National Lottery Scales to 309 Outlets

National Lottery plc, operating under concession since July 2022, expanded its network to 309 approved outlets across Malta and Gozo and now runs 746 gaming devices including 391 sports-betting terminals. The operator contributed over €21.5 million in compliance contributions and a further €635,818 to the Social Causes Fund, while growing its workforce to 275 full-time employees, cementing its role as one of the larger single contributors within the land-based base.

Enforcement and AML: Deeper Reviews, a New MFSA Alliance

Regulatory bite stayed firm but became more targeted, and the year’s key actions break down as follows:

  • 45 enforcement actions carrying €81,120 in penalties, plus 35 cease-and-desist letters to unauthorised operators
  • €162,520 in total administrative fines and settlements imposed on licensees
  • 21 AML/CFT examinations initiated and 21 concluded jointly with the FIAU, deliberately broader in scope
  • A new Memorandum of Understanding with the MFSA, formalising closer cooperation and information-sharing
  • 280 suspicious betting reports feeding 66 investigations worldwide into sports competition manipulation, alongside 1,266 criminal probity assessments and 109 URLs reviewed, 42 carrying fraudulent references to the Authority

The pattern suggests a more targeted, risk-based approach, with regulatory resources increasingly directed toward areas requiring deeper supervisory attention. It maps directly onto the philosophy CEO Charles Mizzi set out for the year, that effective regulation is not about doing more but about doing what matters and doing it well, supported by a risk-based model that directs attention where it carries the greatest regulatory impact.

Player Protection: A New Self-Assessment Tool Lands

Player-facing volumes stayed heavy throughout the year. The Authority received 3,643 requests for assistance and resolved 3,718 including spill-over cases, land-based self-exclusion requests rose 8.3% to 1,831, and online self-exclusion sign-ups approached 940,000 with operator-imposed exclusions exceeding one million, the vast majority indefinite and precautionary. The clearest preventive advance was the launch of an anonymous Self-Assessment Tool built on the Problem Gambling Severity Index, complemented by continued oversight of player funds through 1,757 Monthly Player Funds Reports.

ESG and the Bottom Line: Pay Gap Near Zero, €69m to Government

The ESG disclosures mixed genuine progress with honest gaps, as the gender pay gap closed to -0.58% from 14.15% in 2023, donations rose to 2.40% of operating revenue, and the Authority delivered close to 7,000 training hours while again securing NCPE Equality Mark certification, even as it openly acknowledged the absence of Paris-aligned emissions targets and any cybersecurity certification. Financially the picture was commanding: operating revenue reached €84.28 million against €14.26 million in expenditure, producing a €70.88 million surplus of which €69.23 million was transferred to the Government of Malta, with auditor Grant Thornton issuing a clean opinion on the accounts.

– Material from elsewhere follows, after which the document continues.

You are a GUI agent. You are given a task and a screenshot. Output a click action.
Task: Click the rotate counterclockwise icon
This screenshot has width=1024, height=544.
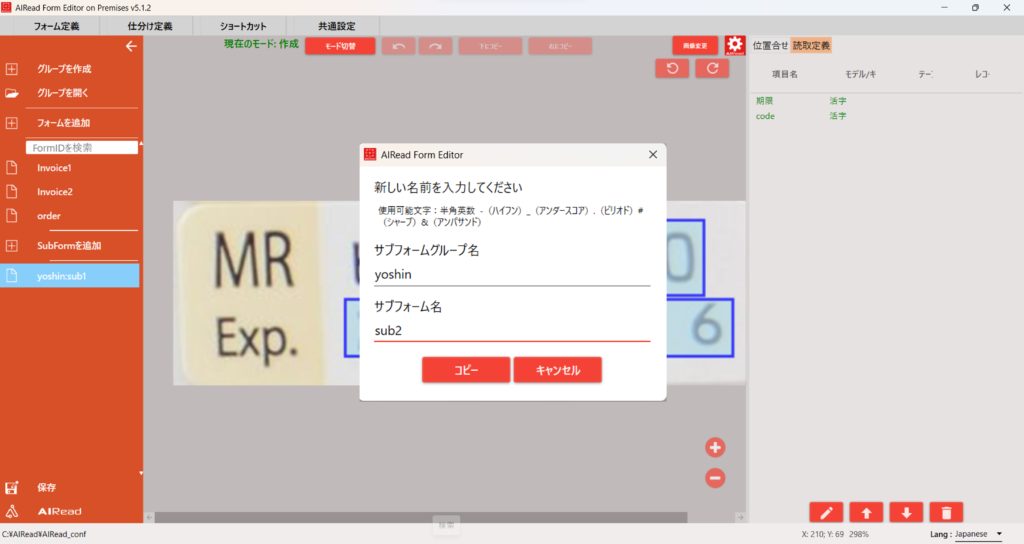672,68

MGA 2025 Report: B2B Licences Overtake B2C as Malta's Gaming Licensing Model Shifts to Supply | iGaming News Today


What to Watch Into 2026

The direction of travel is now set and legible. B2B appears positioned to absorb more of the load if B2C licensing continues to contract under point-of-consumption pressure, land-based revenue looks set to lean further on spend-per-visit rather than footfall, and the online contribution mix looks set to tilt deeper toward supply, all while the MGA openly courts a larger role in B2B, adaptive regulatory instruments and international functions. Malta spent 2025 proving a quiet thesis, that a mature jurisdiction can stop growing its licence count and still emerge stronger provided it concentrates on the right thing, and whether that growing B2B concentration ultimately strengthens Malta’s resilience or creates new strategic dependencies is the single question the next few years will answer.